__What you should do__
The lines to be set down run from the line containing "The image size is (1049, 1357)." through the final line of the data below; print them exactly and print nothing else.

__Record set__
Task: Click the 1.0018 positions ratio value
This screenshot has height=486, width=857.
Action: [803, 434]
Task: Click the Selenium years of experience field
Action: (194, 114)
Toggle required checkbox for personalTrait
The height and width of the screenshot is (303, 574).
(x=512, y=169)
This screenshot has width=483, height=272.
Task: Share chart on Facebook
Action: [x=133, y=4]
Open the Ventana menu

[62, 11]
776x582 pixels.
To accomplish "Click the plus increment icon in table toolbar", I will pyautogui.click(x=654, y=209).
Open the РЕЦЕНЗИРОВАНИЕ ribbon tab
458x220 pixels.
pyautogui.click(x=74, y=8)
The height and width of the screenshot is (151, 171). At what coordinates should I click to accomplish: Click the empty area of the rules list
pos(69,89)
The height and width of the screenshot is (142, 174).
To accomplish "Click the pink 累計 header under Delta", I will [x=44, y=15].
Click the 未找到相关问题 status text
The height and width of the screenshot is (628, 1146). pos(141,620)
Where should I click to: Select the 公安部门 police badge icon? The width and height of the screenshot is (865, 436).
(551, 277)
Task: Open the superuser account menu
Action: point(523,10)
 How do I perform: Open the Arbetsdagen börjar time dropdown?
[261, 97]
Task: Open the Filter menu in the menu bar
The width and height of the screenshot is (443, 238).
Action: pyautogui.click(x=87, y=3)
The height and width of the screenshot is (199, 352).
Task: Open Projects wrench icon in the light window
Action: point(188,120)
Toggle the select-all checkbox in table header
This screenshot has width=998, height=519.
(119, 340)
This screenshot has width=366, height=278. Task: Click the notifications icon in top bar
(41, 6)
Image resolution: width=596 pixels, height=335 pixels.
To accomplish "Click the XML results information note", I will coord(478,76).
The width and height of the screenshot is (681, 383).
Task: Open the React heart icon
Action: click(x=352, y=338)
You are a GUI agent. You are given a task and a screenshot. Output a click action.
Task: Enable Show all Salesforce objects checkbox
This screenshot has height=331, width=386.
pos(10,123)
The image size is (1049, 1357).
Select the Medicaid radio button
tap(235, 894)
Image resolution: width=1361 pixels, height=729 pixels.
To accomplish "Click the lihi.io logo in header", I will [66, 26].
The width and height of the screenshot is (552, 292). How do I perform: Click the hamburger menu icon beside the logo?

__Response__
The image size is (1049, 1357).
Select the Medicaid radio button
tap(235, 894)
Image resolution: width=1361 pixels, height=729 pixels.
To accomplish "Click the lihi.io logo in header", I will [66, 26].
The width and height of the screenshot is (552, 292). How do I perform: Click the hamburger menu icon beside the logo?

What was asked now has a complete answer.